Work to be completed: Drop every picture, then transcribe the remaining data exactly.

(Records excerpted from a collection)
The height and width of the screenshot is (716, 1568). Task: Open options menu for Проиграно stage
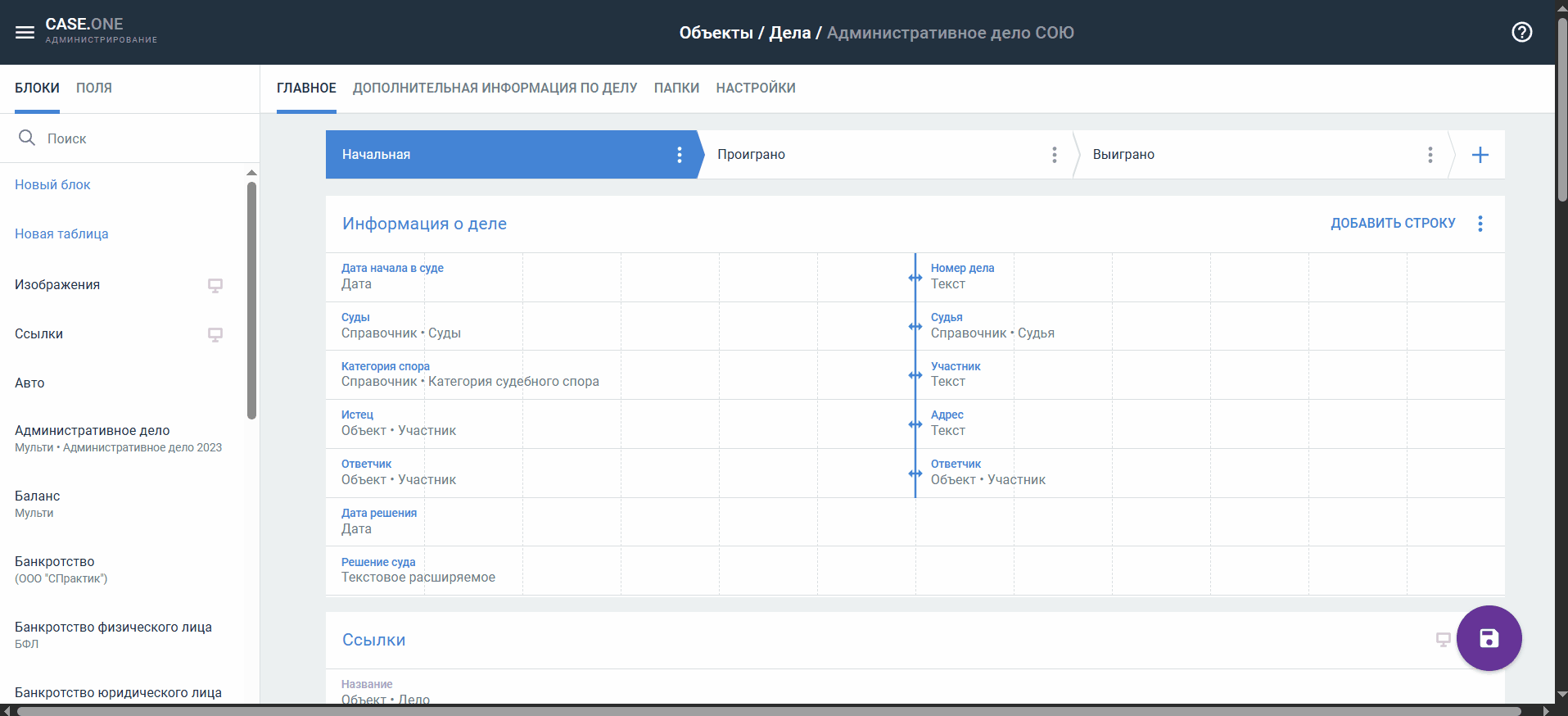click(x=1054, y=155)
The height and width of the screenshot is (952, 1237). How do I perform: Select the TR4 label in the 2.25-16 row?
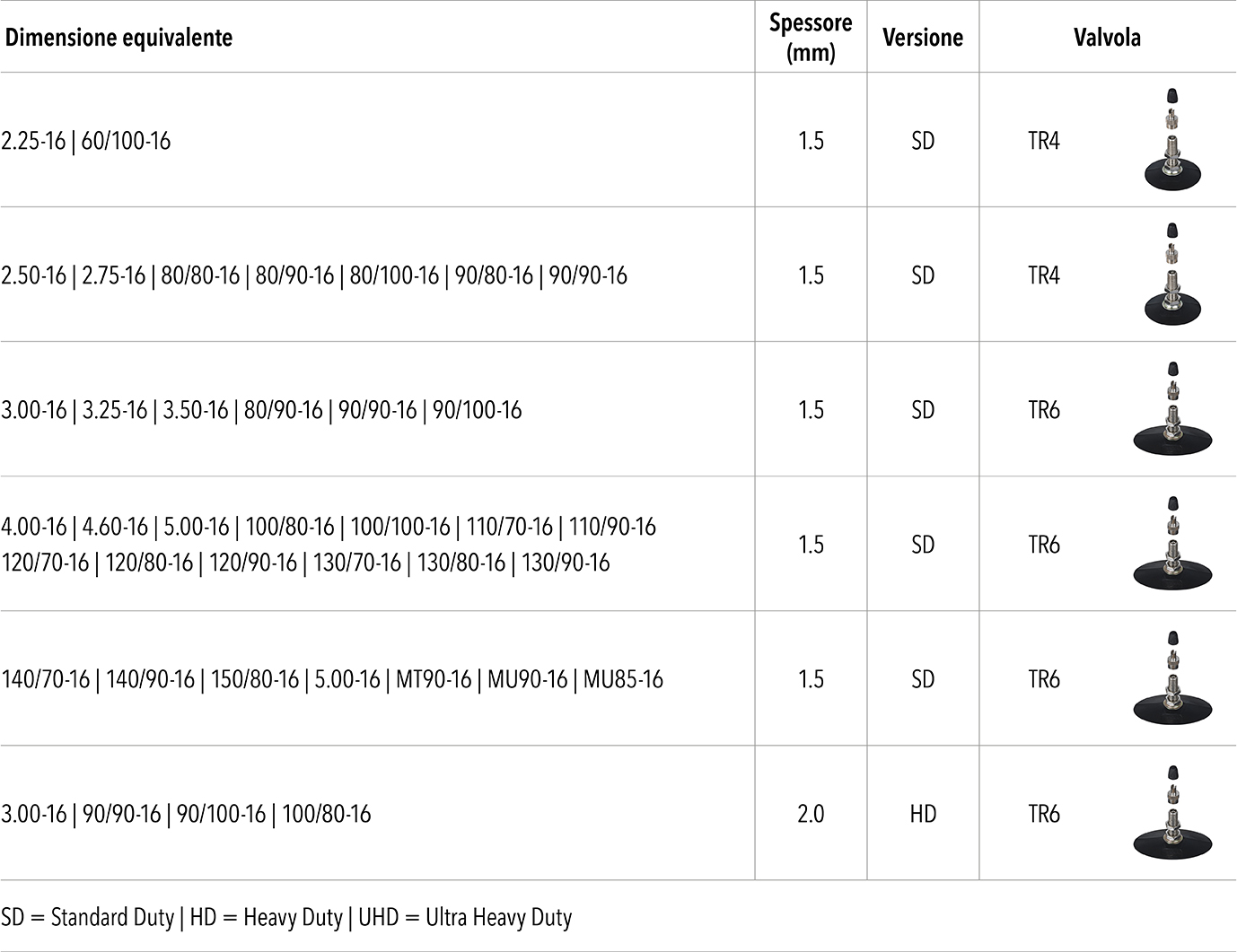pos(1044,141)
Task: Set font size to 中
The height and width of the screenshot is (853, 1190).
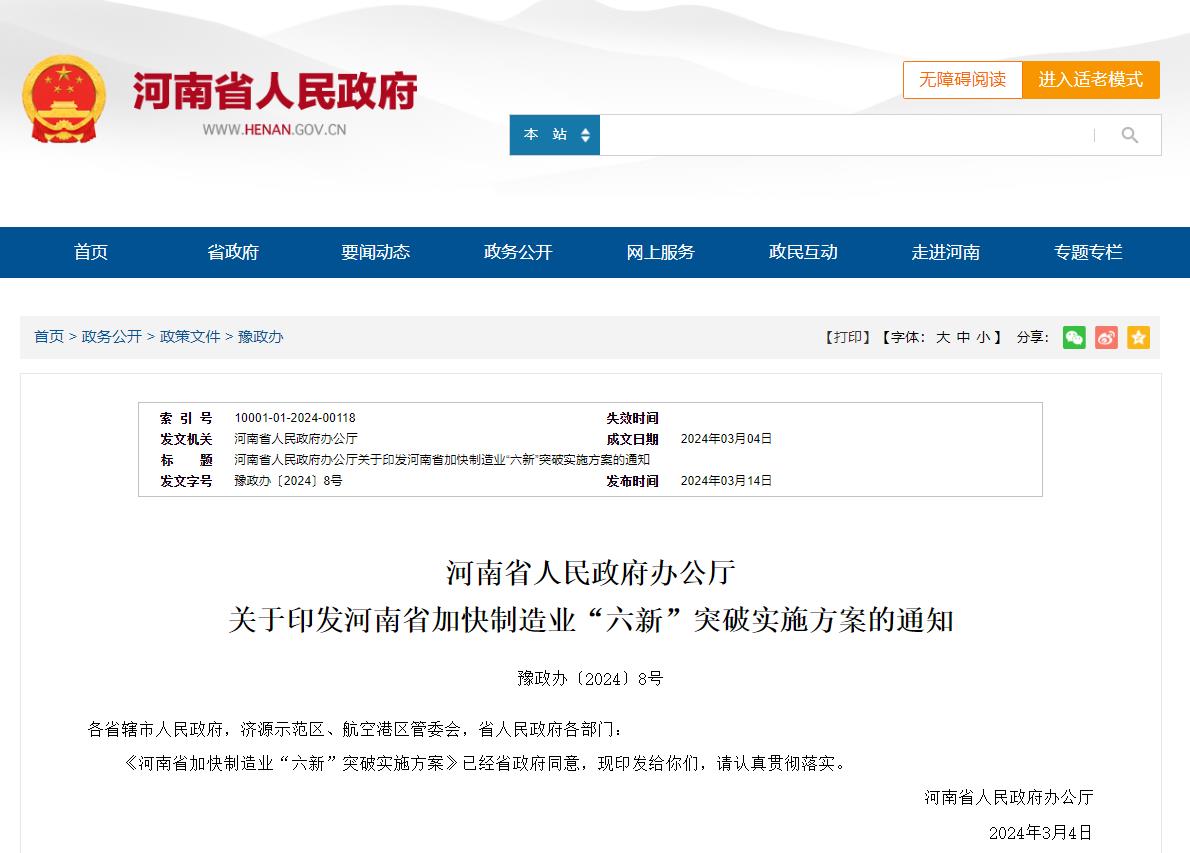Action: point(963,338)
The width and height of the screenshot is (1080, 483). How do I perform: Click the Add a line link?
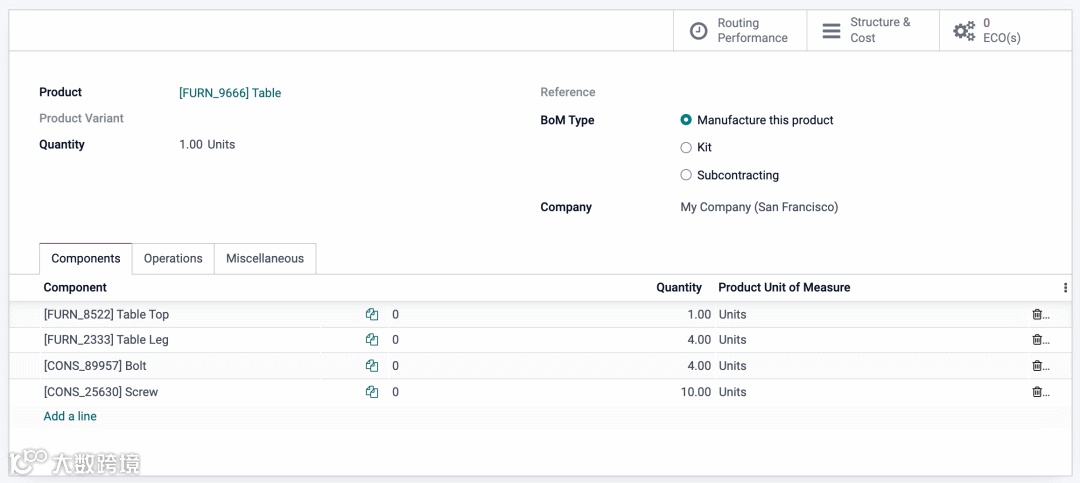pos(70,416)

Answer for this exercise:
The height and width of the screenshot is (716, 1568). Task: Open options menu for Проиграно stage
click(x=1054, y=155)
The height and width of the screenshot is (952, 1237). How do I perform: Select the TR4 label in the 2.25-16 row?
pos(1044,141)
Task: Set font size to 中
The height and width of the screenshot is (853, 1190).
Action: point(963,338)
The width and height of the screenshot is (1080, 483). How do I perform: Click the Add a line link?
pos(70,416)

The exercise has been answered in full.